The mission of the Institute, as recommended by the Scientific Steering Committee and adopted by the Director of the Hadassah University Hospital, is to translate the fruits of laboratory research into therapies that will directly benefit patients. Hadassah's research laboratories are an inseparable part of the hospital's clinical department. The Institute is strategically placed to transfer new knowledge from the laboratory to the patient and back to the laboratory.

Education

The Institute seeks to train a new generation of scientists to explore the common elements of genetic-based disorders and to extend the concepts of basic genetics to their diagnosis and management. The aim of the Institute is not only to provide education to future scientists, but we expect our graduates to play leadership roles in the field of gene therapy. The Institute provides education and teaching to students pursuing M.Sc. or Ph.D. studies. For example, the Institute is a major player in the research training of undergraduates, graduate students, medical students and post-doctoral fellows. Presently, the Institute has 28 students (graduates and postgraduates) working with the PIs on different research projects. Because of the overlap in research interests among faculty, the trainees have the opportunity to interact with each other and with preceptors within a program representing a wide range of interests in gene therapy, from the most basic to the applied sciences, enhancing the breadth and depth of their training experience.

Guidelines

In an effort to expedite clinical application of gene therapy, the Institute has adopted a number of simple general guidelines:

- Recruiting Principal Investigators (PI's) with high scientific achievements, each of whom is afforded full scientific independence, and is responsible for the development of her/his research group;

- Focusing on areas in which the PIs have proven experience and expertise;

- Targeting and solving specific gene therapy bottlenecks by developing new technologies

- Conducting a tight collaborative effort between the groups.

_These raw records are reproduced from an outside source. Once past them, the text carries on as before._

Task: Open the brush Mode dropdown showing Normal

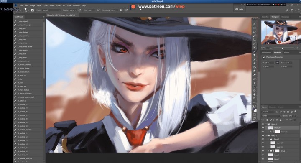Action: (51, 10)
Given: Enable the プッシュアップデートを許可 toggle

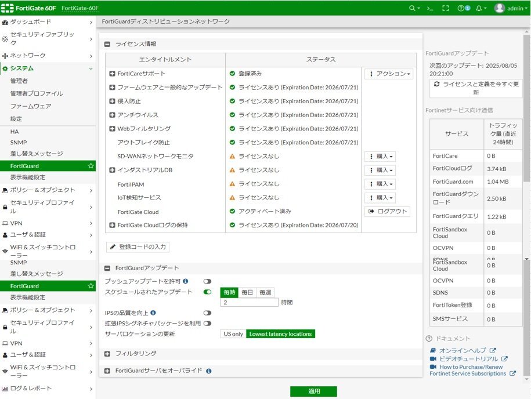Looking at the screenshot, I should (207, 281).
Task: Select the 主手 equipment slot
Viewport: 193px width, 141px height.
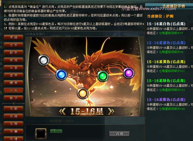Action: (13, 45)
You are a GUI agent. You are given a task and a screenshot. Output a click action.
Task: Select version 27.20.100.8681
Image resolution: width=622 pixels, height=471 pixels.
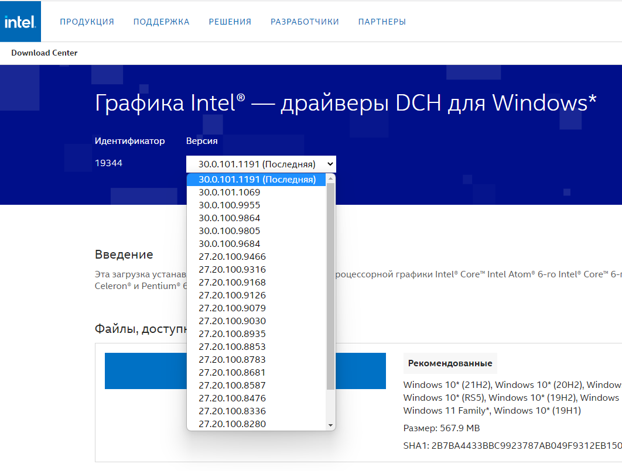[x=232, y=373]
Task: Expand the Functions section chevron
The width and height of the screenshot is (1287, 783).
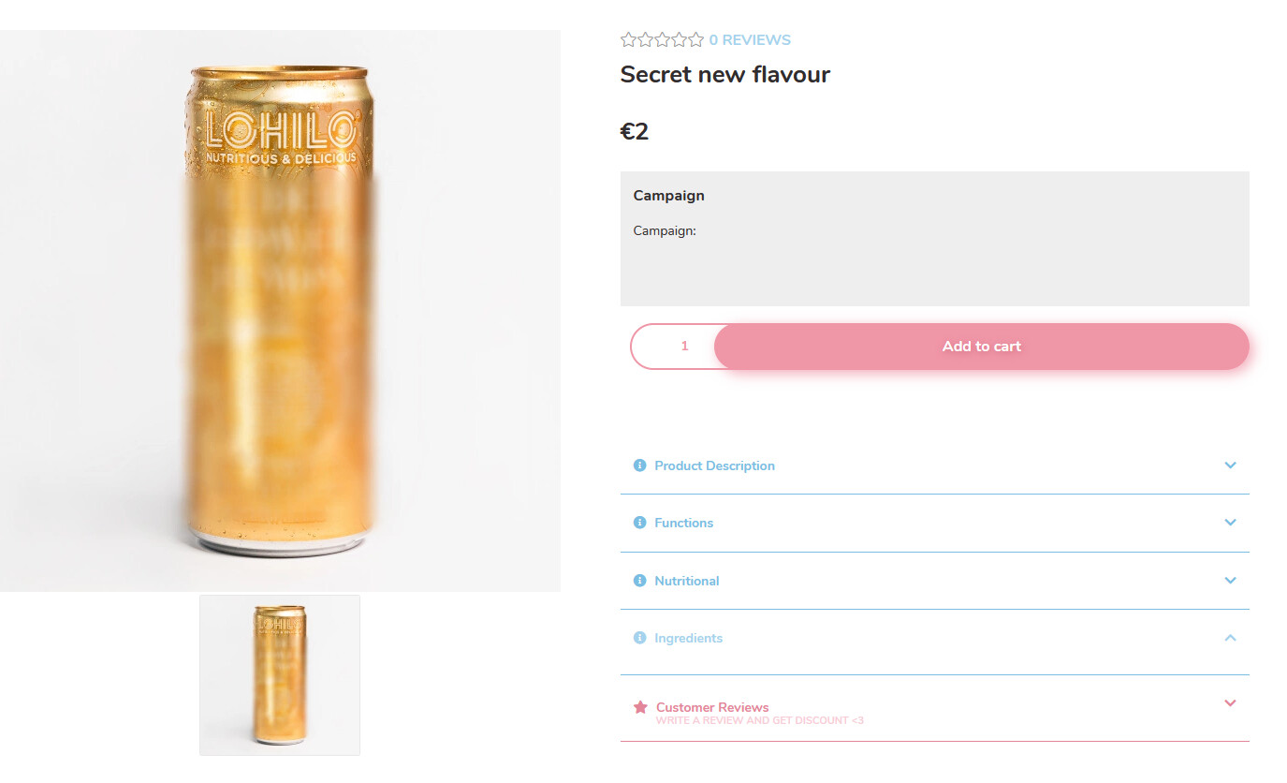Action: 1230,523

In order to afford cross-fertilization of ideas on an international level, The Israeli Society of Gene Therapy was established on May 2002 as a medical research society which promotes studies in the field of gene therapy. The ISGT conducts annual meetings in the field of gene therapy. For more information click www.isgt.org.il.

Structure

The institute comprises three independent units, each focusing on a different stage in the development of a given gene therapy project:

The research laboratories currently accommodate 10 independent research groups. The laboratories conduct in vitro and in vivo studies, including the development of animal models and assessment of platform technologies.

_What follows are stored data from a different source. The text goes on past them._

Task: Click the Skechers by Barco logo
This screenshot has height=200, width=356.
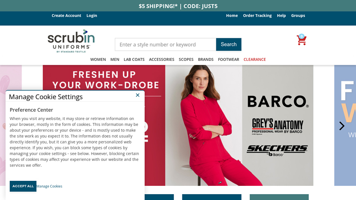Action: (x=277, y=151)
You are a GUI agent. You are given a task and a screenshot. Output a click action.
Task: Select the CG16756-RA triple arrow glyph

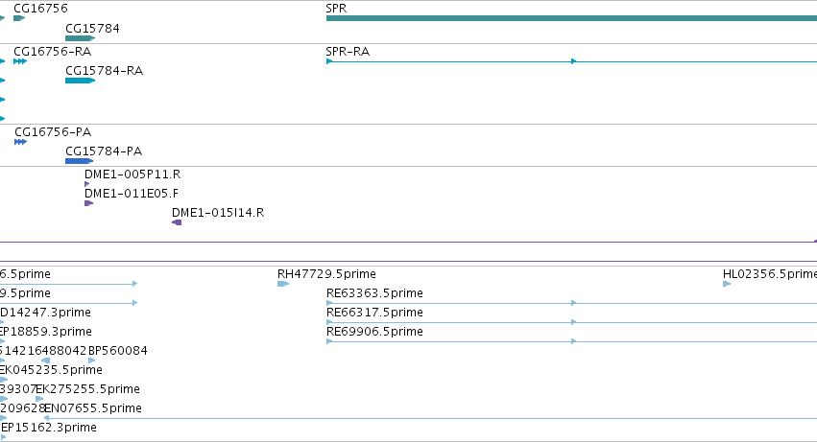pyautogui.click(x=20, y=61)
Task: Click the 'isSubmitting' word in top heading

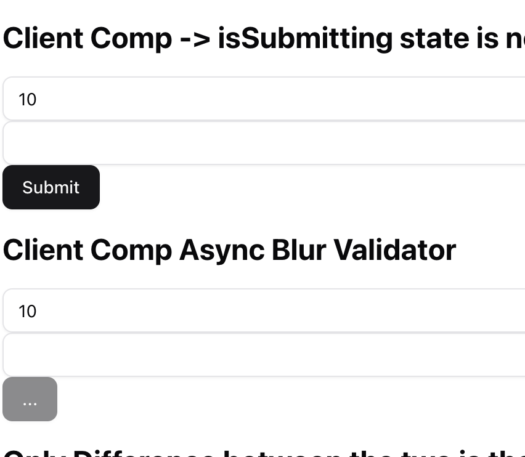Action: pos(305,39)
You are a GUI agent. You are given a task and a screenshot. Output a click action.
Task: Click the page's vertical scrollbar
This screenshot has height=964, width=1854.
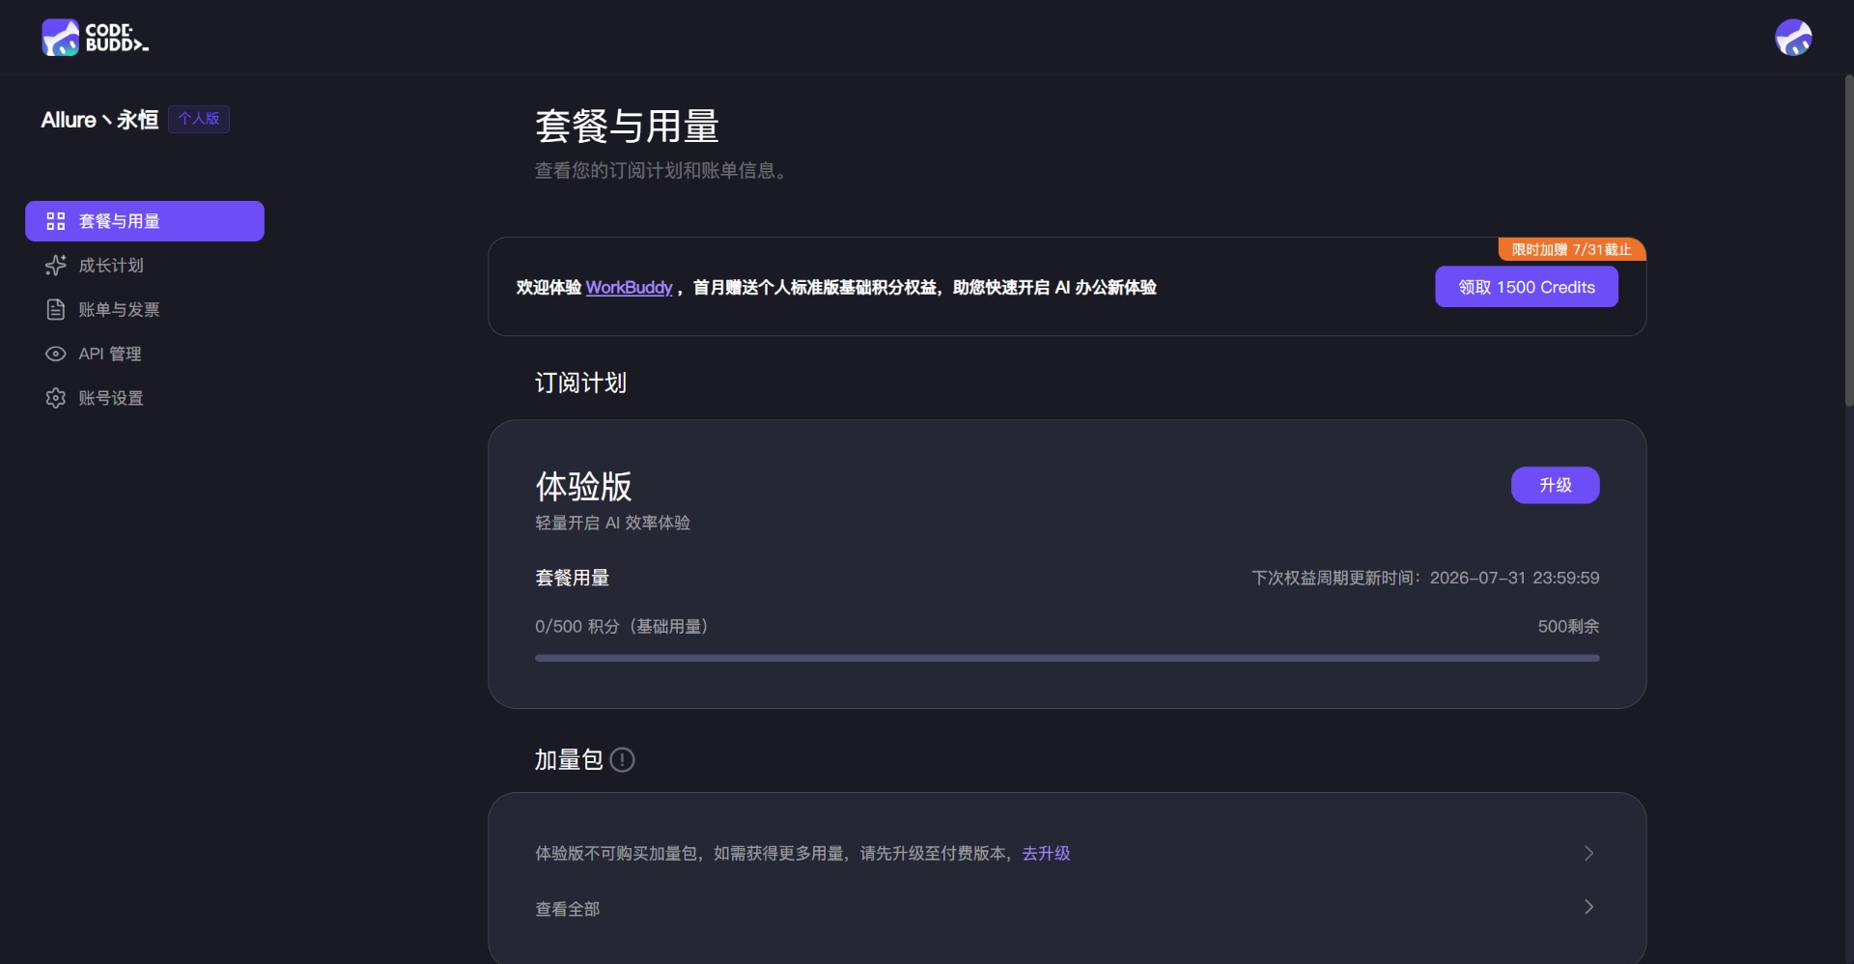1848,241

The National-Hadassah gene therapy production facility. Once a project achieves reasonable maturity with a proven potential in an animal model it moves to the production step at the National-Hadassah Gene Therapy Production Facility. This facility is able to produce molecular therapeutics, including proteins, DNA, viral vectors and cell therapeutics, all meeting the current good manufacturing practice (cGMP) guidelines of the EMA and FDA. The facility is able to produce three lines of biological therapeutics simultaneously. Additional projects awaiting the production stage include the generation cGMP human embryonic stem cells for future research and potential clinical use, and a multiple sclerosis cell based vaccine project. The products will later be assessed in toxicological studies and applied in phase I clinical studies.

Clinical Research Ward

When the production process is completed, and the investigator's new drug file is approved, the product enters the clinical stage. The clinical Research Ward is currently conducting a number of Clinical studies.. Some phase I studies are part of research projects conducted by investigators at the institute. The facility also supports other research groups both at the Hadassah medical center and elsewhere.